Traders Are Panic-Selling T-Bills After Jack Lew Warns Of “Terrible” Debt Limit Accident
The one-month-ish Treasury Bills that mature November 18th are collapsing. Following comments this morning byTreasury Secretary Jack Lew that the US will run out of cash on November 3rd and his warning of a “terrible” debt limit accident, the 11/18/15 T-Bills have seen yields explode from -1bp to 7bps – an unprecedented 8bps spike as investors panic-sell beyond the deadline.
Economist Tells Congress: U.S. May Be in ‘Worse Fiscal Shape’ Than Greece
The U.S. has a $210 trillion “fiscal gap” and “may well be in worse fiscal shape than any developed country, including Greece,” Boston University economist Laurence Kotlikoff told members of the Senate Budget Committee in written and oral testimony on Feb. 25.
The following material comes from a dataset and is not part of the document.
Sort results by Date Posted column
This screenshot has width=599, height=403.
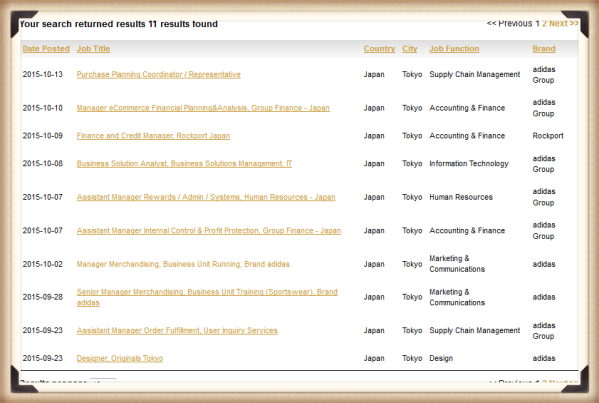pyautogui.click(x=46, y=49)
“The first point I want to get across is that our nation is broke,” Kotlikoff testified. “Our nation’s broke, and it’s not broke in 75 years or 50 years or 25 years or 10 years. It’s broke today.
“Indeed, it may well be in worse fiscal shape than any developed country, including Greece,” he said.
Renowned economist Laurence Kotlikoff recently testified at the U.S. Senate about the runaway U.S. budget. How bad is it? Kotlikoff says, “I told them the real (2014) deficit was $5 trillion, not the $500 billion or $300 billion or whatever it was announced to be this year. Almost all the liabilities of the government are being kept off the books by bogus accounting. . . . The government is 58% underfinanced . . . . Social Security is 33% underfinanced . . . . So, the entire government enterprise is in worse fiscal shape than Social Security is, but they are both in terrible shape.” So, how much is America on the hook for in the future? Kotlikoff contends, “If you take all the expenditures that the government is expected to make, as projected by the Congressional Budget Office (CBO), all the spending on defense, repairing the roads, paying for the Supreme Court Justices’ salaries, Social Security, Medicare, Medicaid, welfare, everything and take all those expenditures into the future . . . and compare that to all the taxes that are projected to come in, and the difference is $210 trillion. That’s the fiscal gap. That’s our true debt.”